O adoecimento docente resulta, talvez, no vazio que se estabelece na relação  com o corpo discente, autorizando silêncios, incompreensões, desrespeito. Um adoecer como pedido de socorro, deixando espalhar dores e medos pela dificuldade de conexão, pela absurdidade da falta de busca conjunta de significados, pela ausência de um projeto comum, de sonhos que não se alinhavam mais.

Há que se resgatar o prazer da convivência sem mediações imagéticas. Convivência entre corpos e desejos que buscam juntos os sentidos ainda possíveis de serem elaborados, coloridos, compartilhados.
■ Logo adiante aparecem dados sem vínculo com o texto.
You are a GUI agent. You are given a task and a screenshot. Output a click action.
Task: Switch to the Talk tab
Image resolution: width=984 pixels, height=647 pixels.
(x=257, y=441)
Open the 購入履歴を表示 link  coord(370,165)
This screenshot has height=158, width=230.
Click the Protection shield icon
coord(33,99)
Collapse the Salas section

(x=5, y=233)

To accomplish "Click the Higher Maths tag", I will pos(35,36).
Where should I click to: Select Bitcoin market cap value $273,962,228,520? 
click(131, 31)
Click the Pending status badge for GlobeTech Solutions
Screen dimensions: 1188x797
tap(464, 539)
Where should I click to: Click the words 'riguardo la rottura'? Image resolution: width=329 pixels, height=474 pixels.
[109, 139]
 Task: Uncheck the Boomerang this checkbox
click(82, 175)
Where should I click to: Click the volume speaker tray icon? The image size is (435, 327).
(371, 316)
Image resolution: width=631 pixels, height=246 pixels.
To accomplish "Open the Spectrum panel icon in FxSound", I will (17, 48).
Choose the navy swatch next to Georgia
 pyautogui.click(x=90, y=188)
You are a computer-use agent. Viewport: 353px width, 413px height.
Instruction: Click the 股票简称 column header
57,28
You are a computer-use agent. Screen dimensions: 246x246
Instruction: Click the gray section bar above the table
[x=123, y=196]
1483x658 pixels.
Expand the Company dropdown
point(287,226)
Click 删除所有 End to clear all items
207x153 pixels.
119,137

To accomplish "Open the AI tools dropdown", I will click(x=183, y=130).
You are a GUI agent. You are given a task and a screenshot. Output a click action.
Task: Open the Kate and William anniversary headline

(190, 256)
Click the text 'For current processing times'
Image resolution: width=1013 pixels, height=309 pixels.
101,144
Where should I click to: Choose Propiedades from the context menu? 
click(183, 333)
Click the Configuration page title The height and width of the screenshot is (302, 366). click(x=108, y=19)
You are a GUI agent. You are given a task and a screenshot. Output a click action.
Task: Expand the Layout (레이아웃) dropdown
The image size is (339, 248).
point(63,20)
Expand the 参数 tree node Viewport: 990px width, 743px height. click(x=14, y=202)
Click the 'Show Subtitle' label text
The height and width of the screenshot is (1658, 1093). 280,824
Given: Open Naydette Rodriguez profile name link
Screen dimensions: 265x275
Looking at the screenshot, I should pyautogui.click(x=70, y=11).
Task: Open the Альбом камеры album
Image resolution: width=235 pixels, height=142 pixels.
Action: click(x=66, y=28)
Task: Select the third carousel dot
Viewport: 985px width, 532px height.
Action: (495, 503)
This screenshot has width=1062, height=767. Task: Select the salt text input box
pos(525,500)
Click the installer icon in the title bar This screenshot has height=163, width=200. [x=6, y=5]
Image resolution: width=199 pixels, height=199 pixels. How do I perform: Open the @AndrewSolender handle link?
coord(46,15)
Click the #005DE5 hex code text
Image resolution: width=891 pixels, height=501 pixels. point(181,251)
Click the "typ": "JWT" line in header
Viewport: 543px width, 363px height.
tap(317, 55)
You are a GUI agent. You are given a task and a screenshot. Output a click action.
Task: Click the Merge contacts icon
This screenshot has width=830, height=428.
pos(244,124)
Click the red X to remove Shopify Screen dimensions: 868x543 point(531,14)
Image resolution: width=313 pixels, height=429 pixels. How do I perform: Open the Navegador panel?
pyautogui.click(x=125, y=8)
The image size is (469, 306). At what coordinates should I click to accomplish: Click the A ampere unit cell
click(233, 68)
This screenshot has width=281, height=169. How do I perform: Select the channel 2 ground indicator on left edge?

Entrelaçamento necessário de saberes, de opiniões, a proeminência de saberes para além do senso-comum.

Qual é, pois, o remédio para a docência, para extirpar dela o inapropriado, o estranhamento desta adolescência que roga por novos sentidos, que necessita de ter referência  e exemplo como guias, como cais neste caos instalado de um mundo partido, incerto? O tratamento deve partir de uma coreografia nova entre sujeitos da escola em volta da busca constante de melhor saber, de educar os sentidos para a apreensão de um mundo que precisa ser revisto em constante mudança. Metodologias diferentes, práticas de ensino que priorizem o exercício coletivo e pensar crítico, doses de sonhos para se sonhar juntos, comprimidos de indagações e compressas diárias de significados construídos, num tempo e espaço não categorizado, inclassificável e permanentemente dialético e dialogável. Recomendação? Envolver os pais, coeducar estes adultos aprendizes numa comunidade escolar que se amplie e se enriqueça de saúde física e mental, buscando convivência pelo aprendizado, pelo gosto do saber e pelo enfraquecimento de preconceitos e conceitos cristalizados. Muita ética para que a escola se constitua lugar da beleza ao invés do patrulhamento, do bom ao invés da vigilância, do possível no impossível pedagógico. Diálogo, mediatizado pelo conhecimento, acolhendo diferenças, identificando desigualdades, expondo a realidade e valorando o que realmente importa para o bem-viver. Enfim, a possibilidade de cura por meio de uma Pedagogia com vistas à formação humana, autônoma e responsavelmente libertária.